Nesse contexto, o prêmio não celebra a paz, mas sim a guerra por outros meios — diplomáticos, midiáticos e simbólicos. Negar isso é ser conivente com as artimanhas do neocolonialismo.
Essa não é, contudo, uma novidade. Sinais de fraqueza institucional já eram evidentes desde 1993, quando Nelson Mandela foi obrigado a dividir o prêmio com Frederik Willem de Klerk, arquiteto do regime racista que aprisionou Mandela por décadas.
A concessão do Nobel a De Klerk foi amplamente criticada como uma tentativa de branquear o legado do apartheid, e até hoje há vozes que pedem a revogação do prêmio atribuído a ele. A lógica perversa de “reconciliação” imposta pelo Comitê ignorou a brutalidade histórica do regime e transformou o algoz em parceiro da paz — um equívoco que abriu caminho para futuras distorções ainda mais graves.
A escalada da farsa atingiu seu ápice em 2009, quando Barack Obama recebeu o Nobel da Paz antes mesmo de assumir plenamente seu mandato — e, pior, enquanto conduzia operações militares diárias em múltiplos teatros de guerra. A decisão provocou “uma onda de questionamento mundo afora”, como bem registrou a imprensa da época.
Obama, que admitiu não se sentir merecedor do prêmio, tornou-se o símbolo máximo da contradição entre a retórica diplomática e a prática bélica do Ocidente. O Nobel, nesse caso, deixou de premiar ações concretas pela paz e passou a funcionar como um selo de marketing geopolítico.
Agora, em 2025, o Comitê norueguês repete o erro com ainda mais cinismo. María Corina Machado, cuja candidatura presidencial foi impedida por decisões judiciais internas — como ocorre em diversos países, inclusive ocidentais —, é inflada como heroína democrática, enquanto figuras autenticamente populares na América Latina são ignoradas.

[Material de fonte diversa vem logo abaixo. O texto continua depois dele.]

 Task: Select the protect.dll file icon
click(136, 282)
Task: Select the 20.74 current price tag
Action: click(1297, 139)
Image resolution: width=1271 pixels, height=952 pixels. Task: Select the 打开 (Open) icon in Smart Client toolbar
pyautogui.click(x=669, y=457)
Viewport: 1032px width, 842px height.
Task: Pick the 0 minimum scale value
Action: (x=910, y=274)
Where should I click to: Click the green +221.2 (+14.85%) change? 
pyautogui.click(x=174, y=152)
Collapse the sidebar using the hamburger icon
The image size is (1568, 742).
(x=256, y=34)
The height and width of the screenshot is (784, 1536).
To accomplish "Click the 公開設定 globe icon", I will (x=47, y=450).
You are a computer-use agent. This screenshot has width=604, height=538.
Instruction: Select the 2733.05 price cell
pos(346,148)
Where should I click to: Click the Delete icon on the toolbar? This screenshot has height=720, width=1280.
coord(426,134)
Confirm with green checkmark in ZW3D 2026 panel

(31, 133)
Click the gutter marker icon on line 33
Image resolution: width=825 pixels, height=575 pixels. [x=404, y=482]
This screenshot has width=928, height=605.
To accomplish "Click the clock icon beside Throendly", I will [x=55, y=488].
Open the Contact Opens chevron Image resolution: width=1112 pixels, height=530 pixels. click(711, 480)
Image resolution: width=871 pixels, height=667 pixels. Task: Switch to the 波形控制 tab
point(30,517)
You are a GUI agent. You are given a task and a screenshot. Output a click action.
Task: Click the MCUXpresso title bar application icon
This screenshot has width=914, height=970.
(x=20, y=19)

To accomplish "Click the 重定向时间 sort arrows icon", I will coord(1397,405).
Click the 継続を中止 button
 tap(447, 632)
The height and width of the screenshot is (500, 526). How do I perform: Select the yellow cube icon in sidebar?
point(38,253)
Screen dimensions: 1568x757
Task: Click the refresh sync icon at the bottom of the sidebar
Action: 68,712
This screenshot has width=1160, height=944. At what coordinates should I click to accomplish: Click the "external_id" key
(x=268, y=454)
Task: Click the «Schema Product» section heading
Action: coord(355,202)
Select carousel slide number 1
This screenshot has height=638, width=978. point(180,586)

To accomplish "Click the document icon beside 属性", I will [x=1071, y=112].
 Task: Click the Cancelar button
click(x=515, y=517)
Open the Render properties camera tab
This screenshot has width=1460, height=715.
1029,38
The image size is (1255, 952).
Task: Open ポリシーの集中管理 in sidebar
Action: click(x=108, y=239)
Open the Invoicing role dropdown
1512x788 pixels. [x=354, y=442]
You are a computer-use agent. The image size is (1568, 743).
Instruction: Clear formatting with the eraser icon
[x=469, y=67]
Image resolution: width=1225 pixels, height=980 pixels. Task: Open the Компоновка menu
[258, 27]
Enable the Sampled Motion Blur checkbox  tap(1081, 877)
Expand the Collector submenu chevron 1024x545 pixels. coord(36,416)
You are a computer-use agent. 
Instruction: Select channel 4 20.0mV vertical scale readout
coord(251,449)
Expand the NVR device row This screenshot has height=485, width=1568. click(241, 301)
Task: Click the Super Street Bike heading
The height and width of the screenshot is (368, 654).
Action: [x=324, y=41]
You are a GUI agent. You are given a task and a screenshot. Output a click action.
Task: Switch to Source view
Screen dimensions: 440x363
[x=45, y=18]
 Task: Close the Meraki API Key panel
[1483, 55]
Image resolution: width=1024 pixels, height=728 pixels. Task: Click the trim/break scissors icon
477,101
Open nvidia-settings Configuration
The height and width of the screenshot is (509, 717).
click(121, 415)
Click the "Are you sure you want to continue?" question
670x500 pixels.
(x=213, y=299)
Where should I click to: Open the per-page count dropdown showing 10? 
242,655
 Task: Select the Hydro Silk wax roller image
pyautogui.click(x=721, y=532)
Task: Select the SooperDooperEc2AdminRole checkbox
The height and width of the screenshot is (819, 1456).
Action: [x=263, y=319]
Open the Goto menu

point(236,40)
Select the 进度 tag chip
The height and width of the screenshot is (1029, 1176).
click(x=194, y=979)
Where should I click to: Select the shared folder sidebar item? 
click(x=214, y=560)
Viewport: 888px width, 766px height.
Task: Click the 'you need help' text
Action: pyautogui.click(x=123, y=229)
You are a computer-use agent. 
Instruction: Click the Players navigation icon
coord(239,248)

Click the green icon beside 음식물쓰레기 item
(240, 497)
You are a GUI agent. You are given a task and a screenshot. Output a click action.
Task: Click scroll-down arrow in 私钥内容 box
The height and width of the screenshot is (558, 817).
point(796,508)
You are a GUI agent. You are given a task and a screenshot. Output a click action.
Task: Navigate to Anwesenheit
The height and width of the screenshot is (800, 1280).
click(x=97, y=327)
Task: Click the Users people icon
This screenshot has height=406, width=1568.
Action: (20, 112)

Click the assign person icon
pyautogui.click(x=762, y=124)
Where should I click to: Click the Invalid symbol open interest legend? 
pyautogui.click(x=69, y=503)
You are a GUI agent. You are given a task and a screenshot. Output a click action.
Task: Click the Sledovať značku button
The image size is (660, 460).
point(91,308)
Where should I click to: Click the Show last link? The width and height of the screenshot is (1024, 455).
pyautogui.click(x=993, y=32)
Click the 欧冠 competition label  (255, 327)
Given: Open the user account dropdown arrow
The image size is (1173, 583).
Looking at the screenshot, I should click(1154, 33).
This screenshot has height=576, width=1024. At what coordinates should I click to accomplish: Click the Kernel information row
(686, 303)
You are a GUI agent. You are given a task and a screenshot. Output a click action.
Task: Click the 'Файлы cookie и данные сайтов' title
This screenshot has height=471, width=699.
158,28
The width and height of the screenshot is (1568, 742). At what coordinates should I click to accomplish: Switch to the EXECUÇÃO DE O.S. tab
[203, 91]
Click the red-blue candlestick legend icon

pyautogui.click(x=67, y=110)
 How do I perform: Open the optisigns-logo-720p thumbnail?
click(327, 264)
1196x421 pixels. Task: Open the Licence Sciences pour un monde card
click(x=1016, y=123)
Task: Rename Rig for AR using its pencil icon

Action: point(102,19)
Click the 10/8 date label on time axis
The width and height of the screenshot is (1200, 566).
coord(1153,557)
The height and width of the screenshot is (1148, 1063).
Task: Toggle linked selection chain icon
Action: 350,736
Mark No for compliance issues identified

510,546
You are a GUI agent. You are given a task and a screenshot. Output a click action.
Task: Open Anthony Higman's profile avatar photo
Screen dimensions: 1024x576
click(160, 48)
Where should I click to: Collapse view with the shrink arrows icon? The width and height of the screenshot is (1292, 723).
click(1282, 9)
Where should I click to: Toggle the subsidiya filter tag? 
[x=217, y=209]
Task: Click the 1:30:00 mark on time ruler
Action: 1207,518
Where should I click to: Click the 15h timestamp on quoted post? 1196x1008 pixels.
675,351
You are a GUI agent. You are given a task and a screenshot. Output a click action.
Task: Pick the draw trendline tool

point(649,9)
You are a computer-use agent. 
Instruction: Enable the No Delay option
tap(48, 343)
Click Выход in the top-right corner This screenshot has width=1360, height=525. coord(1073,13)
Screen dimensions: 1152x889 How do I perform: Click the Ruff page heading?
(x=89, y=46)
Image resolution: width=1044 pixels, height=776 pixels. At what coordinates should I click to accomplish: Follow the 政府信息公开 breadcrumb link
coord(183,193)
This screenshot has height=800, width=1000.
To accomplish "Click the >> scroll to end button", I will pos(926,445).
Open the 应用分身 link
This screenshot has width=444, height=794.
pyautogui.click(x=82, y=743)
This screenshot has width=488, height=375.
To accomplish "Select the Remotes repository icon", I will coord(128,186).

Mais grave ainda é o fato de o prêmio ter sido usado para endossar abertamente uma agenda de "mudança de regime", sob o disfarce de “democracia”. A própria justificativa do Comitê — de que a Venezuela vive sob uma “ditadura” — repete, sem crítica, a narrativa hegemônica que há décadas serve de pretexto para sanções, isolamento e intervenções indiretas contra governos que desafiam o alinhamento automático ao Ocidente.
Ignora-se, assim, a complexidade da vida política venezuelana, a existência de eleições disputadas (ainda que contestadas), e, sobretudo, o direito inalienável de qualquer povo a resolver seus conflitos internos sem ingerência externa.
Diante de tal trajetória — de Mandela e De Klerk a Obama e agora a Machado —, o Prêmio Nobel da Paz não apenas perdeu credibilidade: tornou-se um troféu ideológico nas mãos de quem detém o poder midiático e militar do Ocidente.
Reduzido a um espetáculo político onde o mérito é substituído pela conveniência geopolítica, o prêmio hoje tem menos peso moral do que um concurso de Miss Universo.
Enquanto continuar a premiar figuras que servem a interesses imperiais disfarçados de “paz”, o Nobel não merece mais do que o desprezo daqueles que ainda acreditam na autenticidade da luta pela justiça global — e, acima de tudo, no respeito à soberania dos povos.